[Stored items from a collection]

┄┄┄┄┄┄┄┄┄┄┄┄┄┄┄┄┄┄┄┄

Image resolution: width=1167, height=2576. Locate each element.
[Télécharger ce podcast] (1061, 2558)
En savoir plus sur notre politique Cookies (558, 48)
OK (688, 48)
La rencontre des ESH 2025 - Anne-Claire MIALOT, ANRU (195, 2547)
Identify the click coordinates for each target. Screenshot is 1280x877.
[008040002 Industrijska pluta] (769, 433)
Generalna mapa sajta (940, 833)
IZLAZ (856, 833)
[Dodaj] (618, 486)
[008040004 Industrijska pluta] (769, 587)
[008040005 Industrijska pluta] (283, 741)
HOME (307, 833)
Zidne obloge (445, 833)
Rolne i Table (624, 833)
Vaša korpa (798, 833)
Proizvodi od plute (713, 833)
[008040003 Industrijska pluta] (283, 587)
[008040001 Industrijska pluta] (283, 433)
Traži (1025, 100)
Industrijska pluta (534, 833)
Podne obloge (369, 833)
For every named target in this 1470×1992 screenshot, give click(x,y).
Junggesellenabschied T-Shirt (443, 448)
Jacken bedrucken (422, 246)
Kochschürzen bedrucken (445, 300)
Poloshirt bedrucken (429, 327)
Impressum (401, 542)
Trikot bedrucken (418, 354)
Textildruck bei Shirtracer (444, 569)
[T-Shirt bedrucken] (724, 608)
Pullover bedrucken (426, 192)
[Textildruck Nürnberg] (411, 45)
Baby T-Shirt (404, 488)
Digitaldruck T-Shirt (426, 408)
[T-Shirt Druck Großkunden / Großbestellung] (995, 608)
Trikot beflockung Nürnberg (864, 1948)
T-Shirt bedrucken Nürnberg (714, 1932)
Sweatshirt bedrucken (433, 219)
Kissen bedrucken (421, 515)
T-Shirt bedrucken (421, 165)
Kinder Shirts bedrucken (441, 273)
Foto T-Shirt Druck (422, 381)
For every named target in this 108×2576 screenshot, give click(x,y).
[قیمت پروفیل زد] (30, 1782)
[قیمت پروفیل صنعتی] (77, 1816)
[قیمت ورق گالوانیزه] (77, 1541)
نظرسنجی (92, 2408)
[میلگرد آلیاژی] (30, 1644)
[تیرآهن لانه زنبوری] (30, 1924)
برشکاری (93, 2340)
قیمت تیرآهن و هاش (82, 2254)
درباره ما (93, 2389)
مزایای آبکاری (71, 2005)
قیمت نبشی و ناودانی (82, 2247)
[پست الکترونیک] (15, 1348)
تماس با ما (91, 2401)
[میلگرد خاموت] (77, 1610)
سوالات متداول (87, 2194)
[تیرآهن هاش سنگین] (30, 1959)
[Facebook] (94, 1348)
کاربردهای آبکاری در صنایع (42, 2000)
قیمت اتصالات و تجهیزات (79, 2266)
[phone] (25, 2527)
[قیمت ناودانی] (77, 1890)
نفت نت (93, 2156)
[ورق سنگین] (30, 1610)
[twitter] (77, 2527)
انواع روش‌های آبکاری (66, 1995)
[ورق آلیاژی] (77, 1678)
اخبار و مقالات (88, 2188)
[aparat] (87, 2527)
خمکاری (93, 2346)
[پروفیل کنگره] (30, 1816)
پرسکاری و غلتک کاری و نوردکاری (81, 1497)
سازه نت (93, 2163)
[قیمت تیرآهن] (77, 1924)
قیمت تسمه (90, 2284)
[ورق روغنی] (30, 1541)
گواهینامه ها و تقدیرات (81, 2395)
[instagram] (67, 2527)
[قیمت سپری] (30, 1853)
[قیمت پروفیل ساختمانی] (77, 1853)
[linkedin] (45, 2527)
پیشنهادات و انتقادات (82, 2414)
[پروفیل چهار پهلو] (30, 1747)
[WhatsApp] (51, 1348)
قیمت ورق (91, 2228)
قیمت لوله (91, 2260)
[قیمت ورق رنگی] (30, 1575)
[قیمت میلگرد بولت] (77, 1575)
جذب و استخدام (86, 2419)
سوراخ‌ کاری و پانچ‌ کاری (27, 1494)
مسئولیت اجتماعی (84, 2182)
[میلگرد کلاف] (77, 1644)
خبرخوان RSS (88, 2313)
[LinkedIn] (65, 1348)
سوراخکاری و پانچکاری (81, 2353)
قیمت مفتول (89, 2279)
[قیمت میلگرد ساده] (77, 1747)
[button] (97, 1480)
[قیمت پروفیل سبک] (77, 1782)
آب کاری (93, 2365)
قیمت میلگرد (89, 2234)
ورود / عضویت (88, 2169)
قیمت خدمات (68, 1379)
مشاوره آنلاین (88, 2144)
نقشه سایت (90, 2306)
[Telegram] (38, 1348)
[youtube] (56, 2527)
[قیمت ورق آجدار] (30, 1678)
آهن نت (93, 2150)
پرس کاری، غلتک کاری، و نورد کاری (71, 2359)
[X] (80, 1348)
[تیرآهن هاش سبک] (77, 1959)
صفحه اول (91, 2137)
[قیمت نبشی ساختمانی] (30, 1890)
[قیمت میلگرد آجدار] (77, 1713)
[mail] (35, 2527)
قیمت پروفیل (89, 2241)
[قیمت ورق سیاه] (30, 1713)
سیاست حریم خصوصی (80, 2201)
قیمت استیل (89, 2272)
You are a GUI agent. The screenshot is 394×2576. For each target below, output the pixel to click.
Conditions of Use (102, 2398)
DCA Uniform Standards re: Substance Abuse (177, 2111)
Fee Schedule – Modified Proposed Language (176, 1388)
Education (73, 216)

┄┄┄┄┄┄┄┄┄┄┄┄┄┄┄┄┄┄┄┄

▶ [Task directions] Exactly the lines above from the one with "[قیمت ناودانی] (77, 1890)" to the one with "سازه نت (93, 2163)", both included, are to be quoted; leave the rest out.

▶ [Solution below]
[قیمت ناودانی] (77, 1890)
نفت نت (93, 2156)
[ورق سنگین] (30, 1610)
[twitter] (77, 2527)
انواع روش‌های آبکاری (66, 1995)
[ورق آلیاژی] (77, 1678)
اخبار و مقالات (88, 2188)
[aparat] (87, 2527)
خمکاری (93, 2346)
[پروفیل کنگره] (30, 1816)
پرسکاری و غلتک کاری و نوردکاری (81, 1497)
سازه نت (93, 2163)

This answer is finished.